The proposal to amend the summary judgment statute, CPLR 3212 was also defeated because it was felt that it could be used to the disadvantage of those involved in consumer transactions.  At the Executive Committee, Tom Levin suggested that the time for making such a motion should be delayed until the time to answer expired or after an answer had been served.  Therefore, the Committee is revising the proposal along the lines suggested at the Executive Committee meeting.  A provision was also added stating that cross-motions for summary judgment would not be allowed in the context of this type of summary judgment motion.  After discussion, Paul Aloe moved the amend the proposal by adding that the time to move for summary judgment would be the "earlier of the defendant's appearance" or the time for defendant to answer.

MOTION- SHOULD THE AMENDMENT BE PASSED

The motion was approved by a vote of 23 yes and 0 no.

II.  Proposal of the Commission on Providing Access to Legal Services for Middle Income Consumers

        There was a consensus that the Commission's proposal on the Unbundling of Legal Services was not recommended for litigated matters.  Our Chairman sent a letter to the Commission consolidating the Committee's e-mail comments and offering to consider amendments of the proposal.

III.                New Business

A. Proposed Rule Limiting the Length of Depositions.-  Joe Einstein stated that his proposal is modeled on the federal rule.  There should only be 7 hours per deposition with the need to get court approval for a longer examination.  Jim Gacioch stated that upstate there are no problems with lengthy depositions.  The consensus seemed to be that this was not a proposal we would support and Joe decided not to do anything further with it.

B. Codification of Uniform Rules for Trial Courts, 202.7[a](2) and [c]- Mike Greenspan explained his proposal.  Under the Uniform Rules, before you make a motion for disclosure, you have to submit a good faith affidavit that you tried to solve the discovery problem with your adversary.  Many lawyers ignore the court rule.  If you put it into the CPLR, lawyers may make more of an effort to follow it and many discovery issues might be solved.

            Some members pointed out that whether such a rule is found in the court rules or the CPLR, the practice probably would not improve in this area.  Paul Aloe pointed out that the OCA does not want the rules codified, because of the same problems mentioned in the Executive Committee.  The CPLR Committee has tried this in the past and it has not worked.

            The Chairman noted that the majority of the Committee would probably oppose such a measure, but nevertheless did not discourage Mr.
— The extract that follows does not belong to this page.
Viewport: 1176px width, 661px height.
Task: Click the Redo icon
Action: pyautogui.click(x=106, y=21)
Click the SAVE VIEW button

Greenspan from submitting a writing proposal if he wished to have formal consideration of this proposal.

C. Examination of court rule requiring pre-motion conferences.  This issue was raised by David Hamm in light of the Bronx Co. court practice of requiring pre-motion conferences before allowing a party to proceed on motion.  However, after some discussion, David declined to pursue a proposal in relation to the current practice in Bronx Co.
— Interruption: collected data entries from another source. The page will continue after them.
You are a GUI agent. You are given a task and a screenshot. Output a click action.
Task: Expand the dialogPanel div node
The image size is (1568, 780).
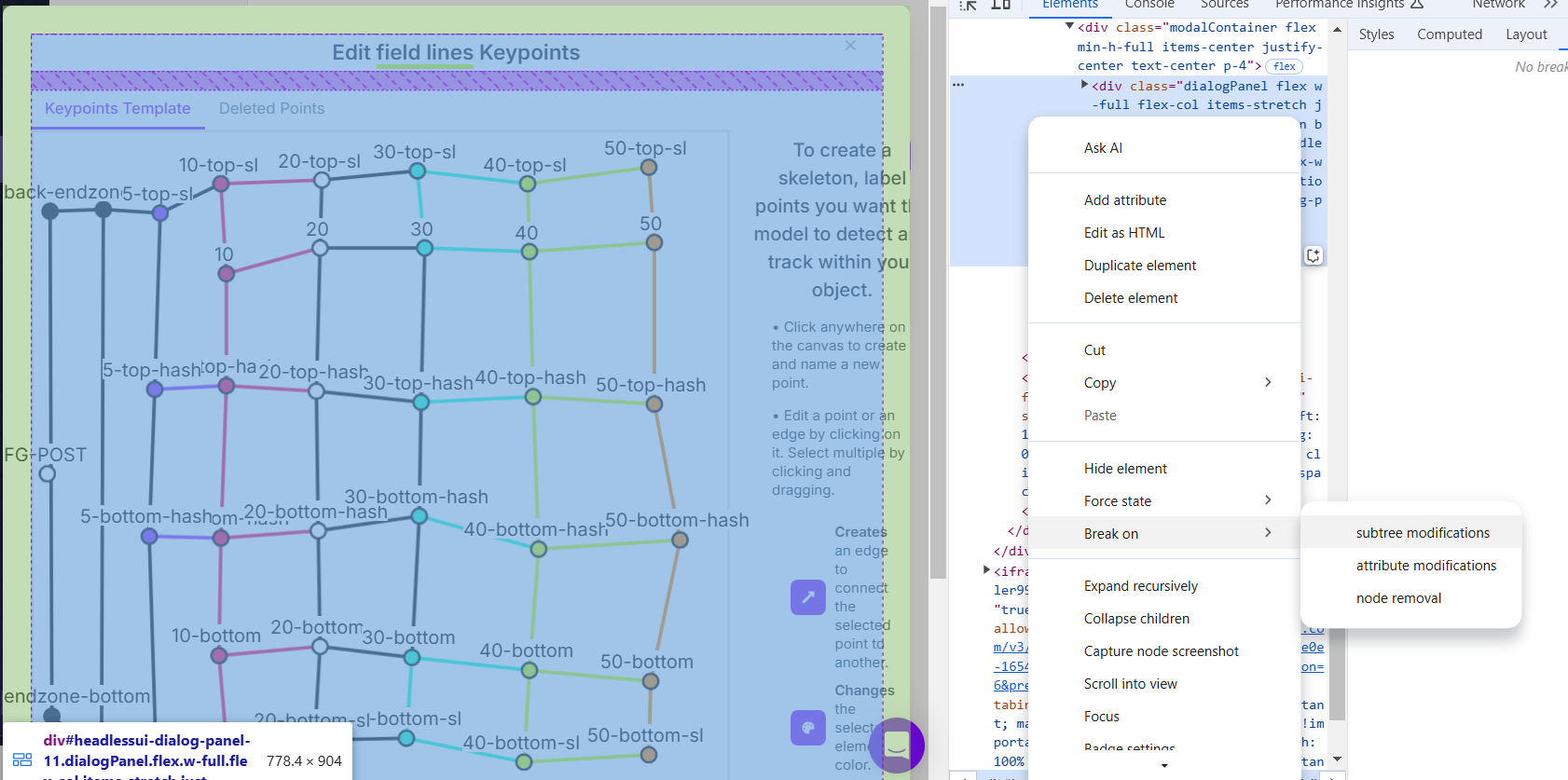(1084, 85)
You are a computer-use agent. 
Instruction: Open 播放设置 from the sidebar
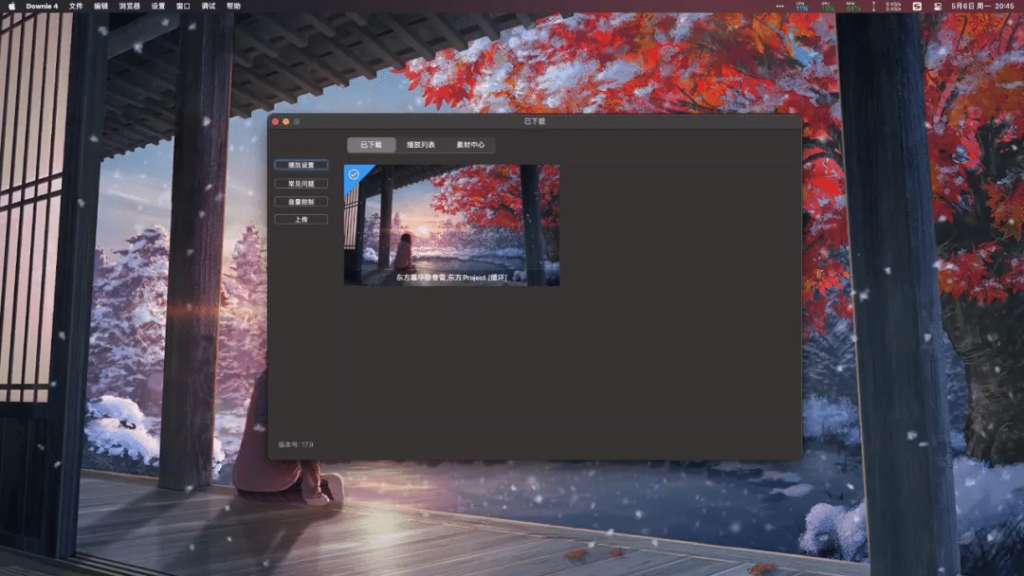[300, 163]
IV.               Old Business

A. Preserving the Testimony of Party's Own Medical Witness for Use at Trial.  This is an OCA proposal.  Paul Aloe stated that CPLR 3101 is about disclosure not preserving testimony.  The better approach would be to look at the whole issue and put it somewhere else rather than placing it into CPLR 3101 which is long enough already.  A motion to table was approved unanimously pending the development of an alternative proposal.

B. Committee project assessing the relevance of the CPLR in today's practice.  The Chairman stated that we should think of coming up with some reports on the relation of Court rules to the CPLR and about the future of the CPLR.   Anyone interested in working on this project should e-mail Steve.

A motion to adjourn the meeting was made and seconded. The meeting adjourned at 2:45 p.m.